The rates of chronic disease and death from Q fever may be higher than previously thought, according to study results from California.
Q fever — or query fever — is caused by Coxiella burnetii and was first described in Southern California in 1947, Christine M. Akamine, MD, an internist in the department of internal medicine at Loma Linda University Health, and colleagues explained.
“The clinical manifestations of acute and chronic infection are often nonspecic and can be widely variable, which makes establishing the diagnosis challenging,” Akamine and colleagues wrote in The American Journal of Tropical Medicine and Hygiene. “Not many studies on Q fever in Southern California have been conducted recently, and to our knowledge, the most recent study was published in 2006 by Cone et al., who described six cases of Q fever which presented over 32 years in the Southern California desert.”
To contribute to the understanding of Q fever, Akamine and colleagues examined the cases of 20 patients diagnosed with Q fever at a Veterans Affairs hospital in Southern California between 2000 and 2016. According to the study, they reviewed charts to collect demographics, laboratory data, diagnostic imaging, risk factors and treatment regimens, and categorized cases as acute or chronic and confirmed or probable.
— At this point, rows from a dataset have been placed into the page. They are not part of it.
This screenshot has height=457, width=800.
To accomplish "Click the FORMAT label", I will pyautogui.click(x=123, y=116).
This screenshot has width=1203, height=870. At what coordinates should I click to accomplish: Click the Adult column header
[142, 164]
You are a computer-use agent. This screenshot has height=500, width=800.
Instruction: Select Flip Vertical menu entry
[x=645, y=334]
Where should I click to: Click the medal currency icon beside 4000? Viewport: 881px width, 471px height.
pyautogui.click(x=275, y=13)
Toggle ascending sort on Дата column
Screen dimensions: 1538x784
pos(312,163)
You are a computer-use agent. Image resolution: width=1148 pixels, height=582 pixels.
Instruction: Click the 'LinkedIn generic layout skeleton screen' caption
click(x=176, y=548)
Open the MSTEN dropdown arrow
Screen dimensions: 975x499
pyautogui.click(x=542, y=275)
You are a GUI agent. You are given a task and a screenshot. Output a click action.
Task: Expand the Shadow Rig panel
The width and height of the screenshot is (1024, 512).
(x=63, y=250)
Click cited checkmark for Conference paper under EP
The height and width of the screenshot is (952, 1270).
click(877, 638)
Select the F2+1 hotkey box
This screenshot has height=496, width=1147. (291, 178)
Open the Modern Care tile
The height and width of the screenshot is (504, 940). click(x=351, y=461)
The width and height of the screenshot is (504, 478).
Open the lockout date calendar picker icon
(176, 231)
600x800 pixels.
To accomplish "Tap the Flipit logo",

They found that 90% of patients presented with an acute febrile illness, and there was an average delay in ordering diagnostic serology from the time of symptom onset of 31.9 days for acute cases and 63 days for chronic cases. According to the study, 15% of patients progressed from acute to chronic infection, compared with past studies that showed less than 5% of cases progressed to chronic infection. Additionally, results showed that 22.2% of patients with chronic Q fever infection had endocarditis, 22.2% had endovascular infection and 11.1% had both endocarditis and endovascular infection.
Two patients died, a mortality rate five times higher than that occurring in Q fever cases reported to the CDC, Akamine and colleagues noted. The researchers added that of the patients who died, death attributed to Q fever was associated with an average diagnostic delay of 65.5 days.
“In conclusion, we recommend obtaining Q fever serology in all patients residing in endemic areas who present with a febrile illness and negative blood cultures. In our experience, involving infectious disease consultation early in the clinical course appears to shorten the time from symptom onset to diagnosis,” they wrote.
“Given the severity of Q fever endocarditis and noncardiac endovascular infections, systematic detection of C. burnetii with PCR and screening for valvular and vascular risk factors has been recommended. Reporting Q fever is reliant on the awareness of the disease and its endemic nature and a high threshold of suspicion by clinicians. Increasing physician awareness and, therefore, reporting of the disease, mandatory reporting of animal infection, and systematic seroprevalence studies in humans and animals would provide important information for the prevention of disease.” – by Caitlyn Stulpin
Disclosures: The authors report no relevant financial disclosures.